Groundwater is a critical source of water for human survival. A significant percentage of both drinking and crop irrigation water is drawn from groundwater sources through wells. In the US, overuse of groundwater could have major implications for the future.

Machine learning, deep learning, and time series techniques have shown promise for helping understand and address these problems. In this project we implemented Convolutional Neural Network (CNN) and Long Short-Term Memory (LSTM) to predict Groundwater Levels (GWL) in selected wells located in Columbia Plateau basaltic-rock and basin-fill aquifers: one of the principal aquifers of the U.S using historical well, weather and surface data such as temperature, precipitation, humidity, wind speed , river height and discharge rate etc.

Ultimately, our goal is to be able to provide a forecast of groundwater levels while accounting for uncertainties that can be used to help inform water use policy decisions for stakeholders. An interactive web application using Streamlit dashboard was also implemented to provide end-users friendly graphical interface for predicting and forecasting groundwater levels.

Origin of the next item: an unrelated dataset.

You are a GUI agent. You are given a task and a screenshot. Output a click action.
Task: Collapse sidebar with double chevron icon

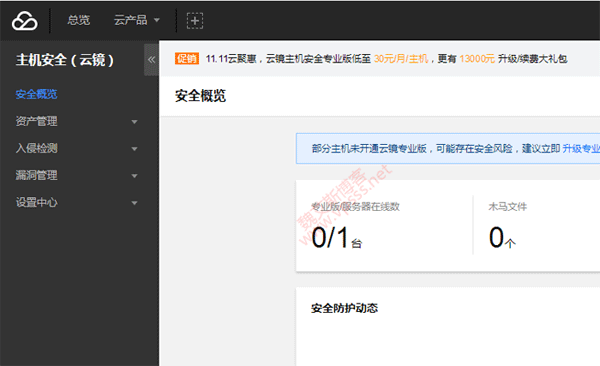pos(152,60)
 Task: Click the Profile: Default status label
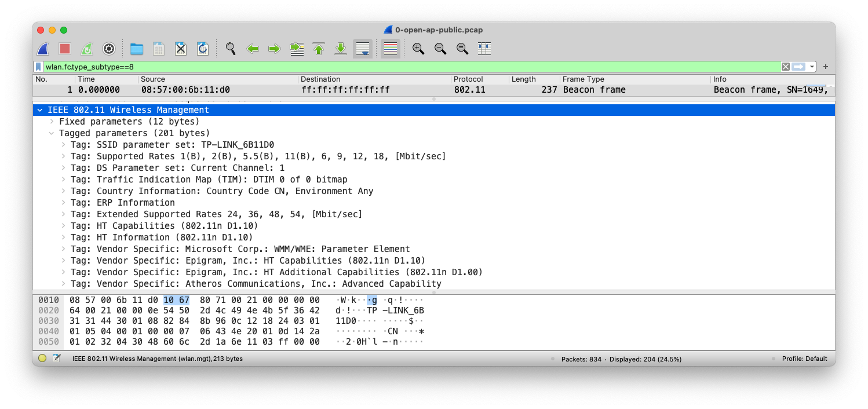804,359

Stakeholders: General Public, Agriculture and Farming businesses, Real estate and Property developers, Local Government Agencies such as Spokane County Water Resources, Spokane Water Department and Washington State Department of Ecology.

KPIs for Groundwater levels prediction and forecast: Root Mean Squared Error (RMSE) and Mean Absolute Error (MAE) between the true and predicted groundwater levels.

Dataset

  • Data sets required for the project: water well, surface water, and weather data.
    • Groundwater monitoring well data obtained from USGS, including AEK201, APK309, APK310, and AFL259 (used as the test set due to similar lithography to AEK201).
    • Weather data sourced from OpenWeather.com and NOAA, covering precipitation, temperature, humidity, pressure, and wind speed.
    • Surface water data acquired from USGS.
  • Data processing started with pickling each data set.
    • Monitoring well data was sorted by date/time, and measurements from 2006-2017 averaged for the same day.
    • Weather and surface water data time frame aligned with monitoring well data.
    • Correlation coefficients were calculated for weather features; only average values utilized.
    • NOAA was used for precipitation data with a 45-day lag.
    • OpenWeather.com weather data contained NaN values replaced with zeros.
    • Surface water data had missing values, filled with the value before the gap.

Approach

Using both models we successfully predicted GWL for the case study wells with high accuracy. Strategies implemented and results achieved are summarized below:

  • Baseline: We wanted a simple baseline against which we could compare more later models, so we chose to start with a simple model that predicts a constant output based on the average of the target values in the training set.
  • Linear Regression: As a second sort of baseline option, we used Scikit-Learn’s built in Linear Regression module to train a linear model on the training data.
  • CNN: While CNN’s are not typically associated with time series data, we did see examples where they had been applied to problems with similarities to ours. We were curious to see whether we could construct a model with this structure that could perform comparably to other models.
  • LSTM: A neural network typically used for time series data that was compared to CNN.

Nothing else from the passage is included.